Die beiden weisen darauf hin: Je nach Herkunftsland gibt es große Unterschiede zwischen den Flüchtlingen. Das werde manchmal vergessen. „Die Menschen aus dem Iran fliehen vor einem extremen Islam, vor einem unterdrückenden religiösen System“, sagt Reinhard Hämmerle. Vor allem Akademiker seien aus dem Iran nach Deutschland gekommen. Aus Syrien kämen die, die vor dem Krieg fliehen. Andere hofften auf ein besseres Leben, darauf, der Familie in der Heimat das Überleben zu sichern. Die Bildung sei sehr unterschiedlich. „Gemeinsam ist ihnen allen, dass sie Unterstützung brauchen, um sich in Deutschland zurechtzufinden“, sagt Birgit Hämmerle. „Denn auch wenn viele bereits ein Jahr oder länger in Deutschland leben: Die Kultur hier ist ganz anders.“
Deswegen ist es wichtig, dass Flüchtlingen nicht nur die Sprache, sondern auch Kultur vermittelt wird. Birgit Hämmerle: „Sie müssen etwas hören über das Deutsche Grundgesetz, über unser Rechtssystem. Sie müssen verstehen, dass hier nicht die Scharia gilt. Wer hier leben will, muss sich an die hier geltenden Regeln halten.“
Viele Flüchtlinge sind nach einem Jahr ernüchtert, so die Beobachtung des Ehepaares. Die Willkommens-Begeisterung ist abgeflaut. Deutsch ist schwer zu lernen, auch eine Wohnung und Arbeit sind nicht so leicht zu finden. Dazu kommt, dass bei vielen die Familie weit weg ist.

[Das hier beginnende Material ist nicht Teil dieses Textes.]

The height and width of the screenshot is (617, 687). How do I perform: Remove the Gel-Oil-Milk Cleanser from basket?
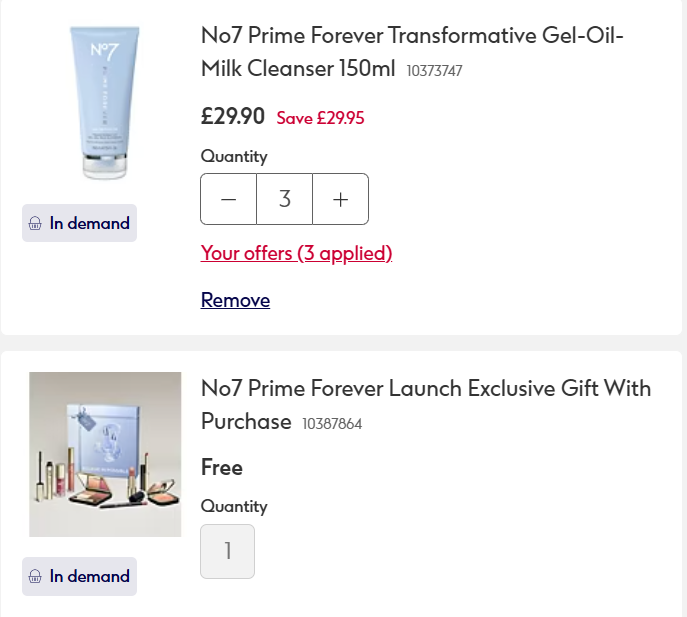(235, 300)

Um Flüchtlinge zu unterstützen, die in Kirchengemeinden kommen, müssen auch die Mitarbeitenden wissen, mit wem sie es zu tun haben und sollten die wesentlichen kulturellen Unterschiede kennen. „Bei uns gilt es als unhöflich, wenn man sein Gegenüber im Gespräch nicht anschaut. In vielen arabischen Kulturen ist es extrem unhöflich, wenn man sich in die Augen schaut – vor allem zwischen Mann und Frau“, erklärt Reinhard Hämmerle.